As you can see tranfer function :
H(s)=Y(s)/X(s)
is completely a related term in bode plot you calculate the decibel fall wrt to frequency in frequency response. Hence for a closed loop equation the number coefficients increase the the bode plot gets more crazier specially the phase response.

Depends,how you use your OPAMP IC in the feedback.If you create a differentiators circuit then is just like having the s,If you create a integrator circuit with capacitor in the feedback then its just like having a 1/s,where s is Laplace parameter a complex number frequency.

The exact place where the phase response will cross the axis can only be determined by the transfer function which will depend on the value of the resistances.I hope I was of help

But to visualize a simple integrator ckt. is given by a 1/s in the Zeroes and poles and the s is given as a differentiators ckt using the opamp.

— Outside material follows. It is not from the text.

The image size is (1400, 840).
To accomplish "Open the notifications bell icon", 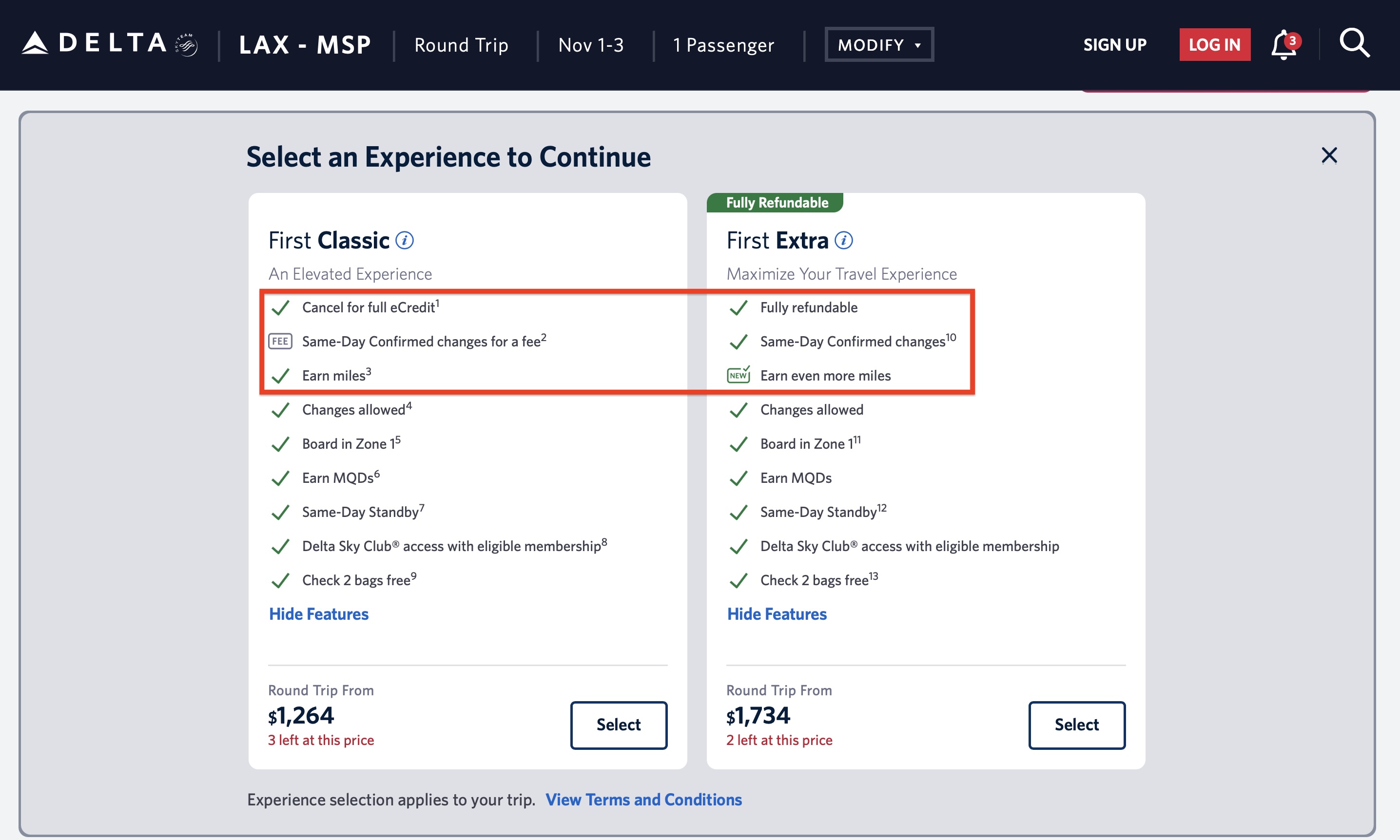I will pos(1284,45).
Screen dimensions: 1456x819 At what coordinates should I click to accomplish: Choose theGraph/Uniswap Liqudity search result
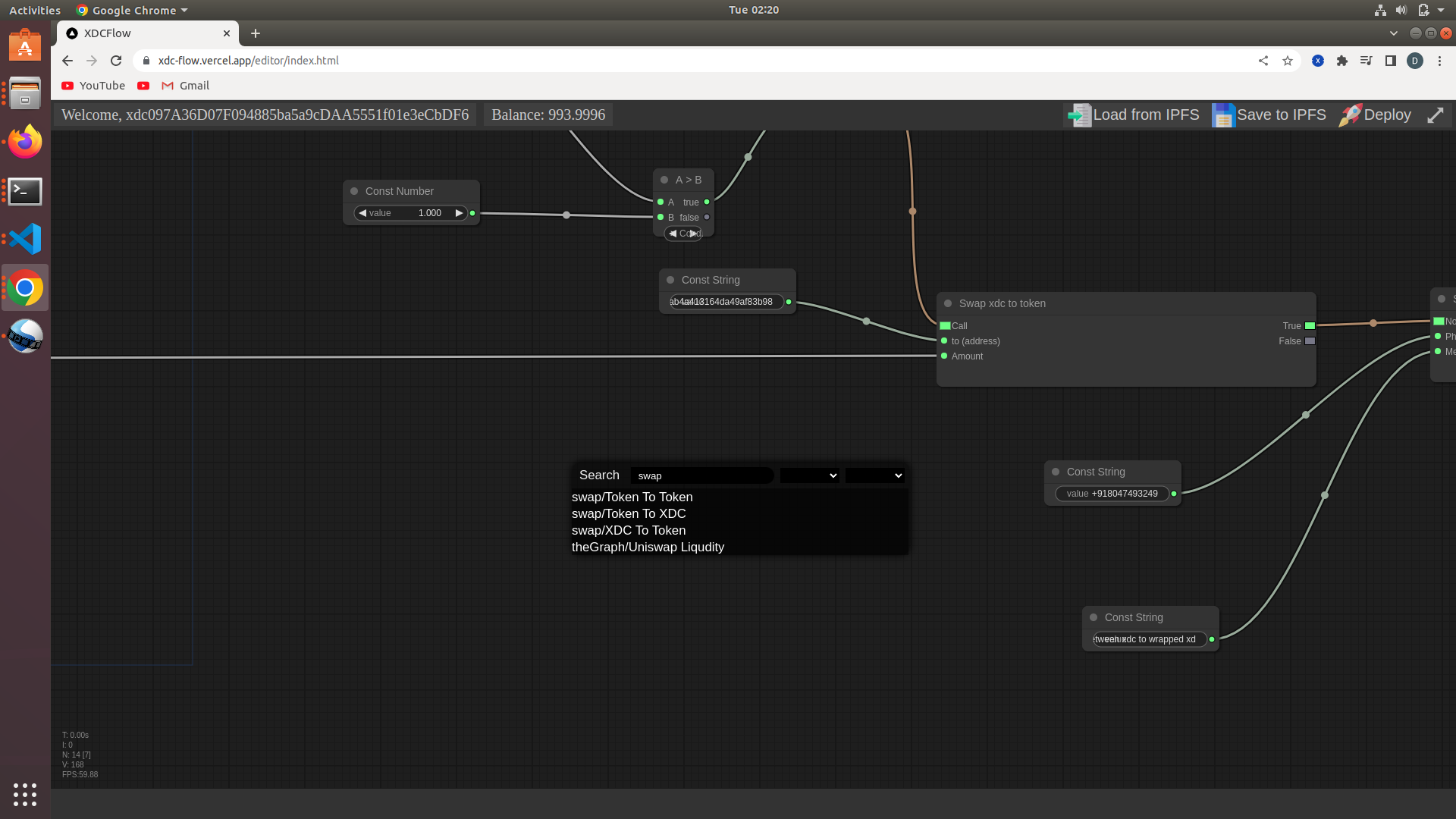point(648,547)
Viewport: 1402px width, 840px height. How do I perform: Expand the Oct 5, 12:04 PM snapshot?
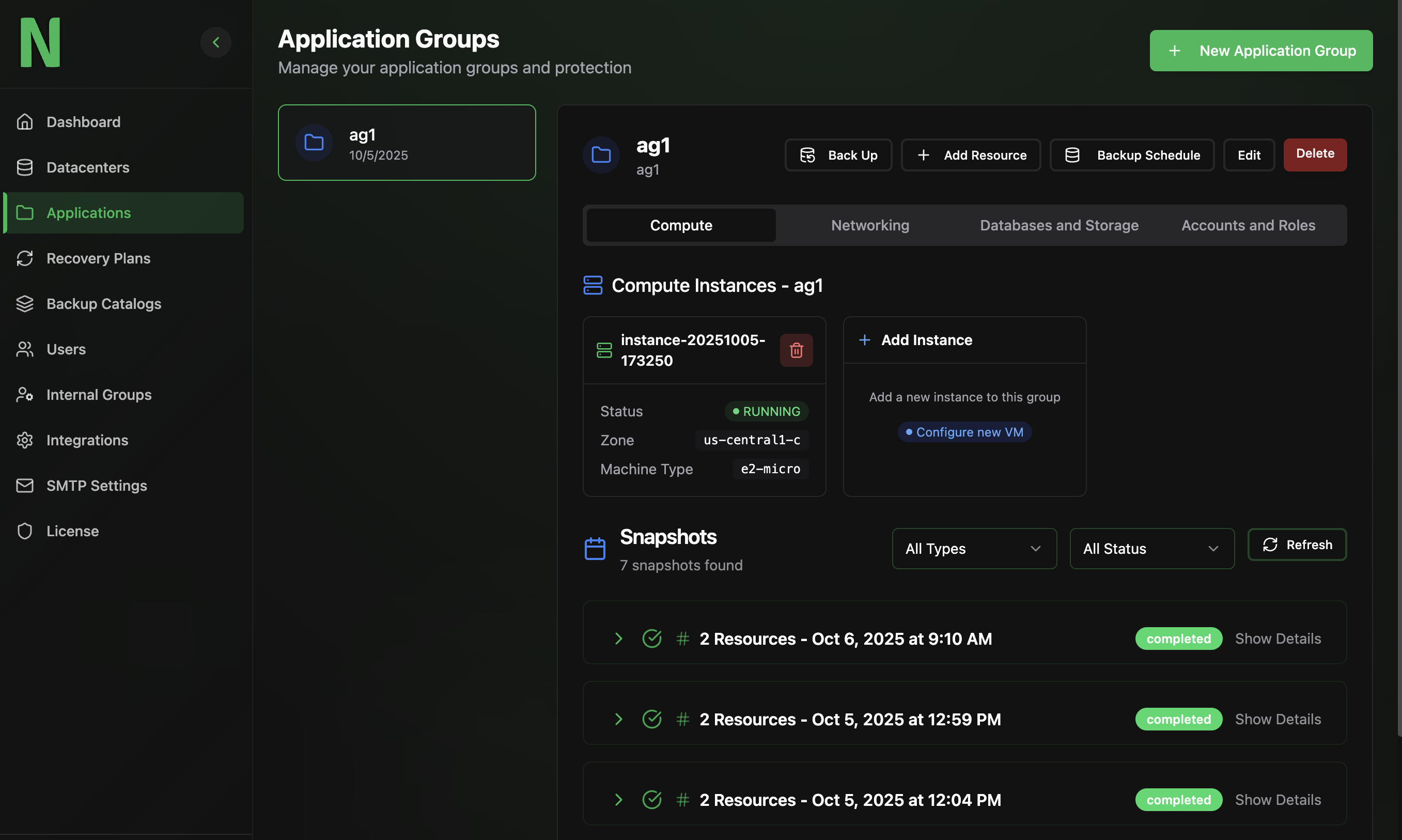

While drawing the Open loop circuit you wont have any poles.

You can visualize the whole circuit using the Direct Form I and Direct Form II structures,and replace the 1/s by the integrators and s by the differentiators using the Opamp IC.

As for the frequency the complex number (s= σ + į ω) the complex frequency will depend upon your reactive components like capacitor and inductor,yes inductor can be used but they are always avoided.

Where σ is basically a attenuation constant and can be determined by solving the transfer function of the given circuit or by just solving the differential equation obtained using Ordinary Differential Equations.

Well the method using the Kirchhoff is not preferred as they are in time domain where all the calculations are hard,so we usually convert it into the frequency domain.

Using the bode plot you have to first calculate the transient response of the circuit,by using the circuit's transfer function.